Per quanto riguarda il contributo alla regolazione di frequenza da parte di carichi termostatici flessibili, è stato considerato un modello dinamico, sviluppato nel precedente piano annuale di RdS, di due tipi di carichi domestici: i frigoriferi ed i boiler. È stata adottata la strategia di controllo Demand Side Response SystemFrequency Control proposta da ENTSO-E, supponendo di poter modificare dinamicamente le soglie di attivazione/disattivazione del termostato di ciascun dispositivo in funzione del valore attuale dell’errore di frequenza, oltre che della temperatura di setpoint impostata. Per valutare l’efficacia del controllo, nelcontesto della rete previsionale sarda si è simulato un insieme sufficientemente numeroso di frigoriferi e di boiler, con parametri fisici dai valori stocastici, e sono stati assunti alcuni indici di prestazione per la regolazione primaria e specifiche di regolazione secondaria, in accordo a regole stabilite in ambito ENTSOE.
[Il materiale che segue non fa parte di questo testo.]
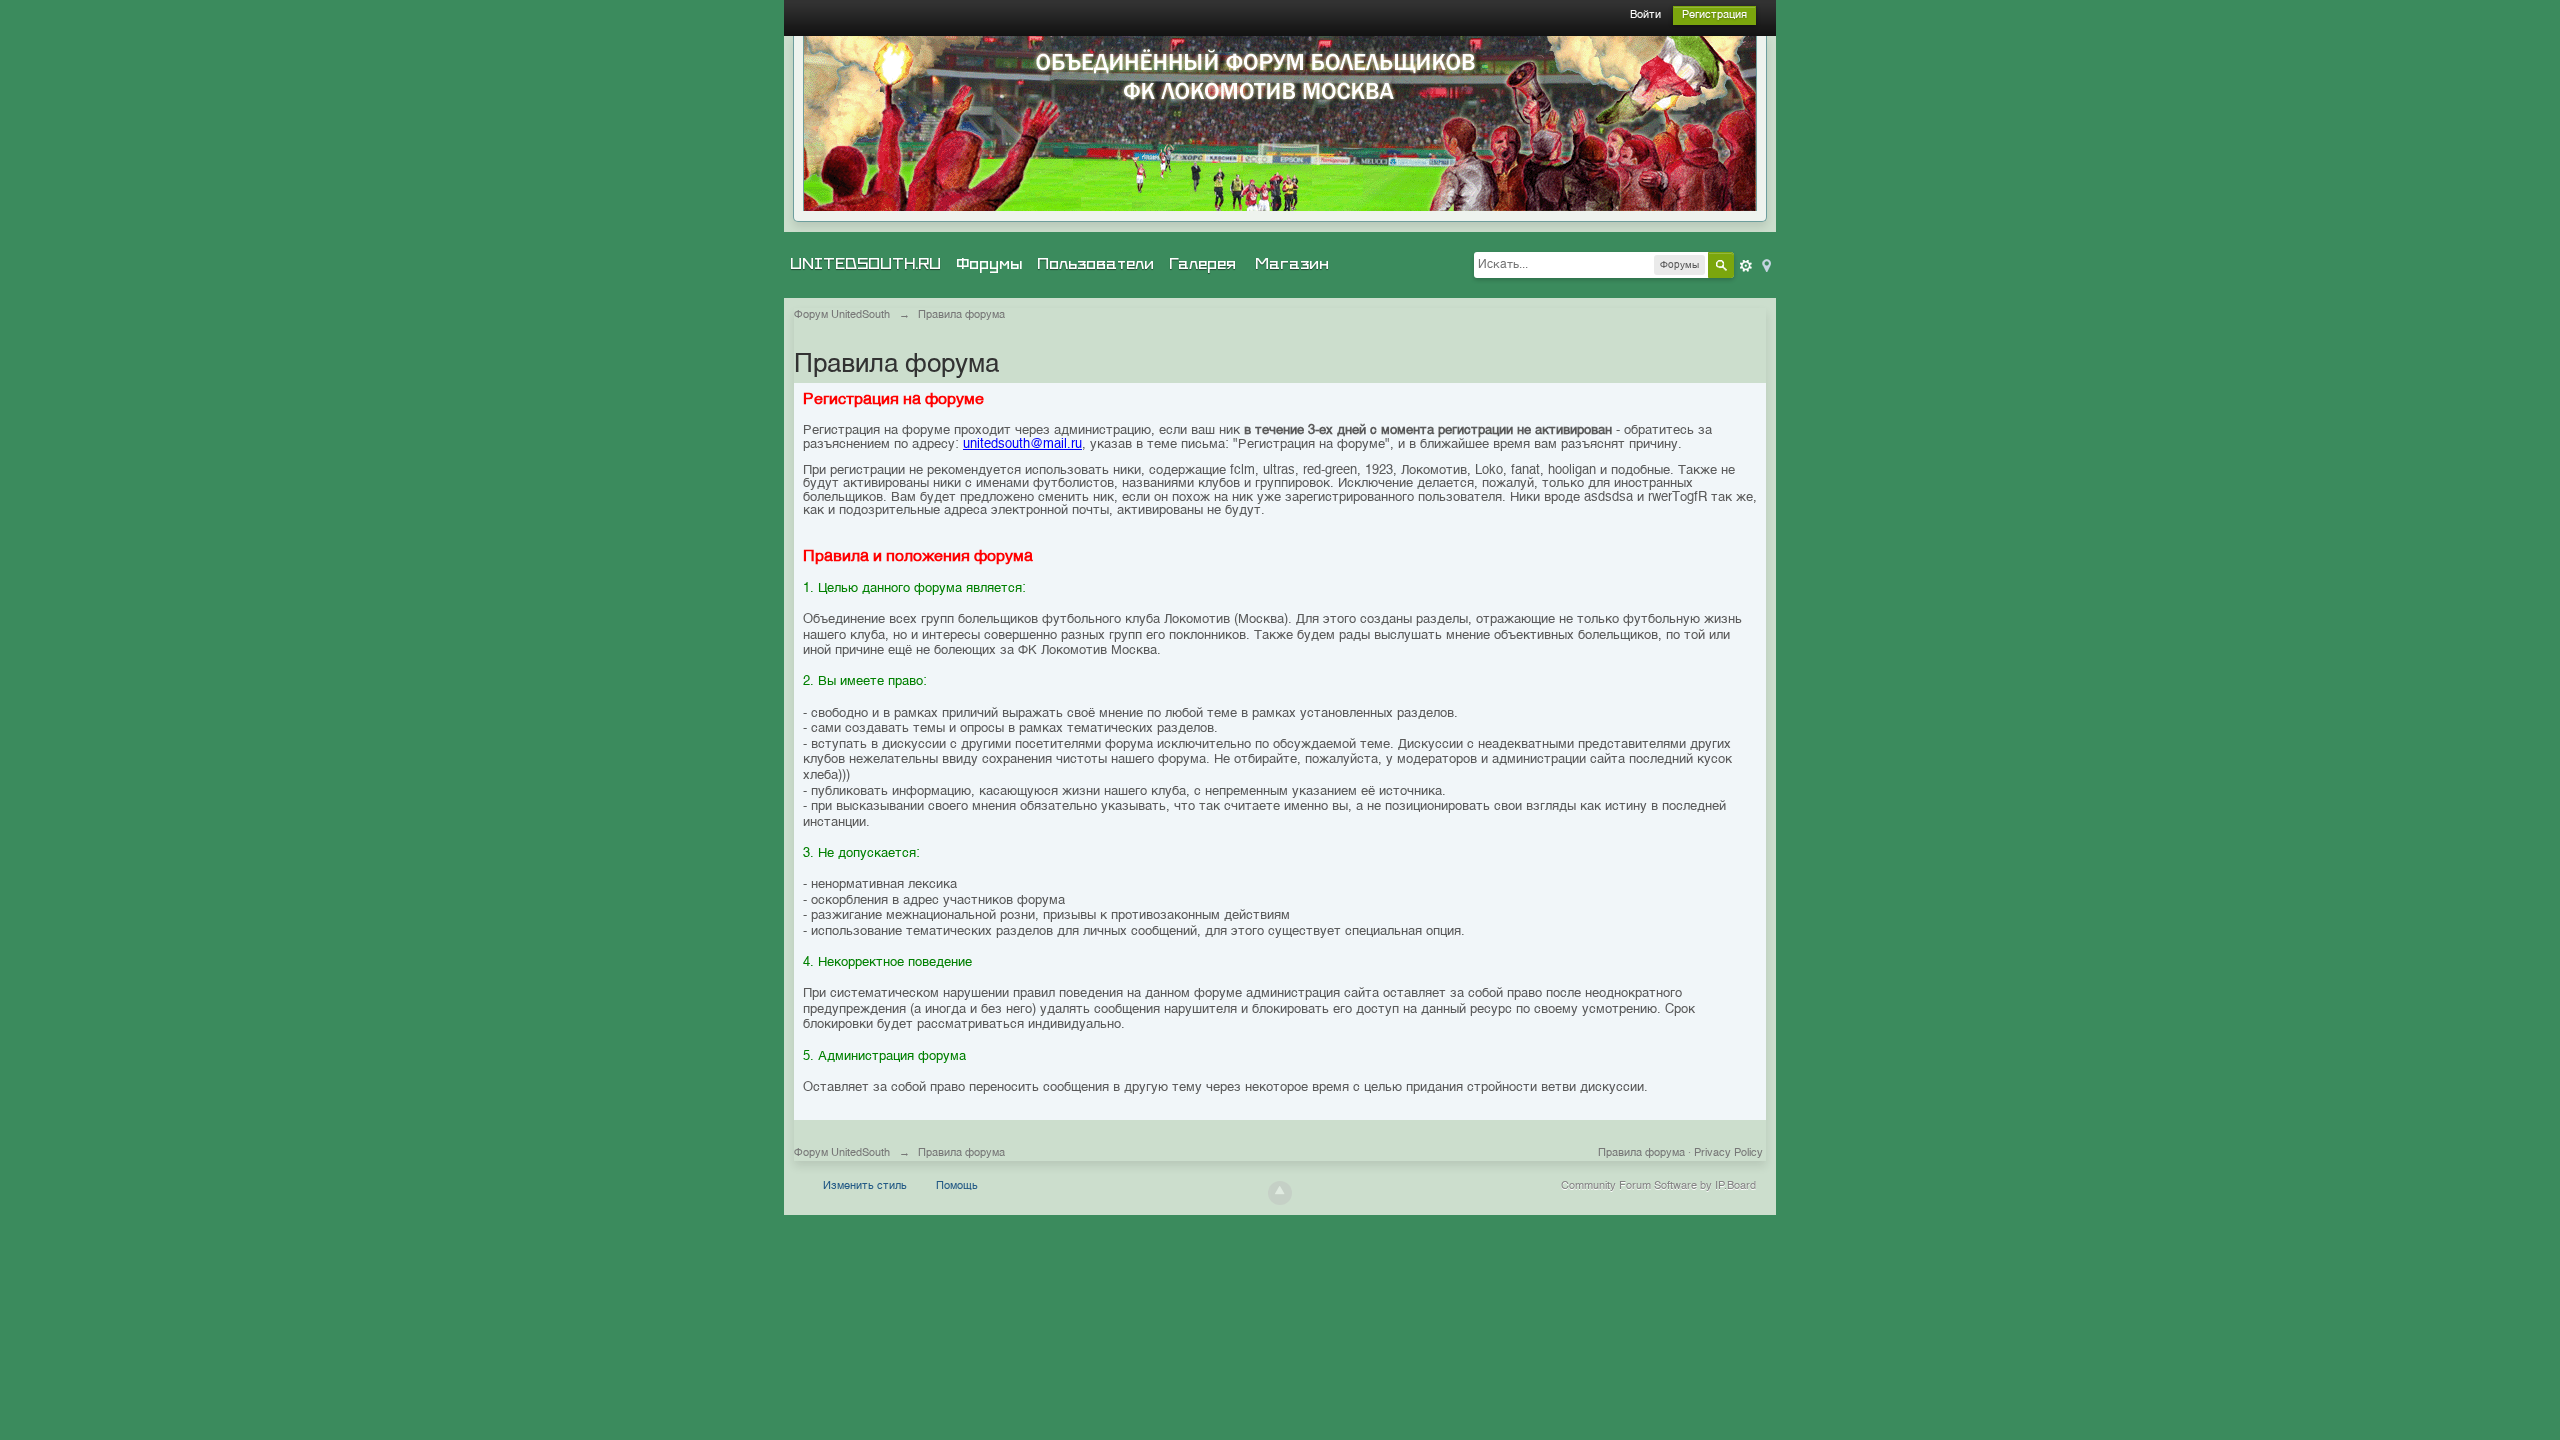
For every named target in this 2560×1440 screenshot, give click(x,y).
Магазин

Per valutare la sensibilità dei risultati alle diverse condizioni di temperatura ambientale, sono stati considerati due scenari, uno primaverile ed uno autunnale, per ciascuno dei quali sono state simulate la perdita di un gruppo di generazione convenzionale, con conseguente diminuzione della frequenza, e la perdita di un collegamento HVDC in export, con conseguente aumento della frequenza. Il controllo è stato implementato in diverse configurazioni, definite da diversi valori di sensibilità del carico alla frequenza e di tempi di reset (ossia tempi di ritardo massimo di disattivazione del controllo) dei termostati. Dai risultati emerge l’efficacia del contributo del carico alla regolazione primaria: ad esempio, per eventi di sovra-frequenza, il carico è in grado di fornire un contributo che, rispetto al caso di assenza di controllo, riduce sensibilmente la deviazione massima della frequenza e i tempi di rientro della frequenza entro la banda morta del controllo. In tutti i casi considerati, nonostante l’inevitabile recupero richiesto dai carichi dopo il contributo in regolazione primaria, non si sono verificate violazioni delle specifiche di regolazione secondaria. Occorre infine osservare che la risposta dei carichi flessibili è strettamente legata al numero di dispositivi accesi (e quindi alla potenza resa disponibile per la regolazione). Per questo, il contributo di regolazione per i transitori di sovrafrequenza è superiore a quello in sottofrequenza, particolarmente nel caso dello scenario primaverile, in cui la potenza consumata dai carichi inizialmente accesi (in cui i boiler giocano un ruolo più rilevante) è inferiore.